IT’S ONLY TROPHY WASTELAND – Ten fine 70s sides who didn’t win a major honour…….

The achievements of those clubs who picked up major honours during the 1970s have been widely documented, (not least on the pages of this blog-site), but it was also a decade when English football produced some very fine teams who gained glowing testament from those they entertained, but alas no trophies – or put another way, plenty of plaudits, yet never enough points to land the title.

Indeed, as Liverpool on two occasions gave their trophy-winning machine a 70s reboot, Newcastle United twice succumbed in major cup finals. In the most memorable season in their history, Queens Park Rangers were pipped at the 1975-76 League Championship post after amassing 59 points – a total higher than Derby County managed on both occasions they were champions during the same period.

Mag(gie) Day – Newcastle win a 1974 FA Cup semi-final…….

It was also an era when topflight outfits Stoke City, Wolves, West Ham United, Manchester United and Ipswich Town were each able to assemble one cup winning team, although other useful outfits such as Leicester City, West Bromwich Albion and Birmingham City could not.

Then, as if to prove English football often seemed a few sandwiches light of a picnic, or in this case a couple of yards short of a penalty area, Sunderland and Southampton both won the FA Cup from Division Two, Aston Villa doing likewise with the League Cup.

While Chelsea, Arsenal, Spurs, Leeds United, Manchester City, Derby County, Aston Villa and Nottingham Forest all lifted at least two pieces of silverware apiece, ultimately Liverpool eclipsed them and everybody else.

To some extent the 1970 League Title/Charity Shield triumphs of Everton, while achieved with an excellent group of players, has similarities to the rise of Crosby, Stills, Nash & Young – the super-group/terrific team assembled in the previous decade, peaking in the first eight months of 1970 before losing their bearings thereafter.

All of which leads to the following clubs, who at various stages between 1970 and 1980, sometimes more than once, gave the most enthralling decade for football a fair smattering of highlights – so duly honoured are those who missed out on honours.

(Major honours are defined as League Championship, FA and League Cup – small entry competitions and ‘invites’ to contest the Charity Shield have been excluded).

QUEENS PARK RANGERS: Arguably the finest post-war team not to win the league and certainly the best of the 1970s, the agonisingly close-run title challenge mounted by QPR in 1975-76 was the culmination of four years’ work begun in early-70s by Gordon Jago and continued by former Chelsea boss Dave Sexton.

After receiving £200,000 from Manchester City in March 1972 for Loftus Road leading man Rodney Marsh, six months later Jago reinvested £110,000 of the money in Mancunian maverick Stan Bowles who at the time was plying his trade with fellow Division Two outfit Carlisle United. Persuading Bowles to leave chilly Cumbria for the glamour of Goldhawk Road proved a masterstroke, ‘Stan the Man‘ added to a side already boasting the talents of future England internationals Dave Clement, Ian Gillard and midfield talisman Gerry Francis, along with experienced campaigners Mick Leach and former Spurs FA Cup winner Terry Venables.

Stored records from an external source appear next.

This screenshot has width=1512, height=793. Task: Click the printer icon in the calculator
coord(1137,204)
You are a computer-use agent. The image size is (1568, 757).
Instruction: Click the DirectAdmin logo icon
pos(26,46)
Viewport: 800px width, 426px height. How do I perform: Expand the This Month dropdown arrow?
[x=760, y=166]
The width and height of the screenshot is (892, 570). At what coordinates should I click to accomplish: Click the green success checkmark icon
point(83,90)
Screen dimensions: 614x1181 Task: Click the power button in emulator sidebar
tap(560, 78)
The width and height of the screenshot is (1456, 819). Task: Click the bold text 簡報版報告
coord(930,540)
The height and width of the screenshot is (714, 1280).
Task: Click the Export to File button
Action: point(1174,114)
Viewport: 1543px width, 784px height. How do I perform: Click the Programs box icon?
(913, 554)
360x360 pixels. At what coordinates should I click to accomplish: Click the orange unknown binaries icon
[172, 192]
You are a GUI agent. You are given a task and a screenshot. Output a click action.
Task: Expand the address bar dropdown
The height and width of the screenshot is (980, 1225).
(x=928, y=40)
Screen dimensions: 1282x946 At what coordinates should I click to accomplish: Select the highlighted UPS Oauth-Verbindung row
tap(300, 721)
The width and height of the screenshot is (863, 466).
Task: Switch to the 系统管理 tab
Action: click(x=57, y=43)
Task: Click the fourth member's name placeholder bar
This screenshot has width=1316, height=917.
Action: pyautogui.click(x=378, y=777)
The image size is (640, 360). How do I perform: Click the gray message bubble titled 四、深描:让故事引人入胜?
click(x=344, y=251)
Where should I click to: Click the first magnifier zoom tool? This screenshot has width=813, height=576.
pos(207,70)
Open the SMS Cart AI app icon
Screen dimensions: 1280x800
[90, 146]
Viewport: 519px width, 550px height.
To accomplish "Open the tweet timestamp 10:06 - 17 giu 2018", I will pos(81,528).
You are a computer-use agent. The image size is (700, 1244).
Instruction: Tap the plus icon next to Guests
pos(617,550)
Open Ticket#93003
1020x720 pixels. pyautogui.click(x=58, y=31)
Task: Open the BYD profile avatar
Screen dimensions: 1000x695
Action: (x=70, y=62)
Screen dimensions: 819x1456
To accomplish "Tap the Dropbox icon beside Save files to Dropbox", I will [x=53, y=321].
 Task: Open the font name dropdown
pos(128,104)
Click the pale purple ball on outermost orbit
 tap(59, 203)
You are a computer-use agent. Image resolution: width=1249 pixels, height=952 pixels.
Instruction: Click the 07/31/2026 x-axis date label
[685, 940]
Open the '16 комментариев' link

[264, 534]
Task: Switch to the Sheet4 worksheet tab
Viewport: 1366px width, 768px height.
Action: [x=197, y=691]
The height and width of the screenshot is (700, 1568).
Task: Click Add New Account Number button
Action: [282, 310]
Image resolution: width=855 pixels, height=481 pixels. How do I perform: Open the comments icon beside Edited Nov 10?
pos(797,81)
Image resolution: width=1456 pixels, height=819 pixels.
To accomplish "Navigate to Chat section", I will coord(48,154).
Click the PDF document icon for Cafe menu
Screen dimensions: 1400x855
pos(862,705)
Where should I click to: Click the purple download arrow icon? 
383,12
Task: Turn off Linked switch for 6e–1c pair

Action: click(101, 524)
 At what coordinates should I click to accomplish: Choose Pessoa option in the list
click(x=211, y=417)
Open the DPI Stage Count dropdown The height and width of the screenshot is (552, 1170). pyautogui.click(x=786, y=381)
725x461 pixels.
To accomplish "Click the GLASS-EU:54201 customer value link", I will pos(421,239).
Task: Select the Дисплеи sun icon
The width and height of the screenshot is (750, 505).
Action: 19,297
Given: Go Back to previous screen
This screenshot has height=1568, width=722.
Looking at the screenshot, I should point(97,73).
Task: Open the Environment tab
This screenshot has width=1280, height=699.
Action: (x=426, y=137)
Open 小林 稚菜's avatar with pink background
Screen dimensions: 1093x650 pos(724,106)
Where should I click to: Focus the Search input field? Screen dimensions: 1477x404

Their promotion bid enhanced by 17 goals from Bowles, QPR finished runners-up to Burnley in 1972-73. Progress continued in laudable fashion on their top-flight return, ending 1973-74 with a reputation for playing progressive football and on finishing eighth were the highest-placed London club – a feat they repeated the following season despite dropping to 11th.

When 1975-76 dawned and with Sexton now in charge, whose transfer dealings had brought stylish Scottish midfielder Don Masson and ex-Chelsea man John Hollins to W12, the opening day saw perennial title challengers Liverpool arrive in sunny Shepherd’s Bush – where the visitors were ripped apart by an opening goal of free-flowing wonder.

Francis break: QPR win (Goal of the Season) title…..

With perhaps the most eye-catching passage of ‘total football‘ ever produced by an English team, in five passes – all played to feet – the home side sweep from one penalty area to the other, skipper Francis advancing to score not only their first of the afternoon, but the BBC Match of the Day ‘Goal of the Season‘.

That 2-0 victory over Liverpool set the tone for much of the dynamic, often inspired play, they would produce over the next nine months. From the end of January they embarked on a 15-match run that returned 13 wins and only one defeat – but the 3-2 Easter Saturday reversal at Norwich City was to prove fatal.

Rangers returned to top spot by winning their final two games, which left Liverpool needing victory in the final game of the season away at Wolves – the fixture delayed ten days due to the Anfield side being involved in a two-leg UEFA Cup Final.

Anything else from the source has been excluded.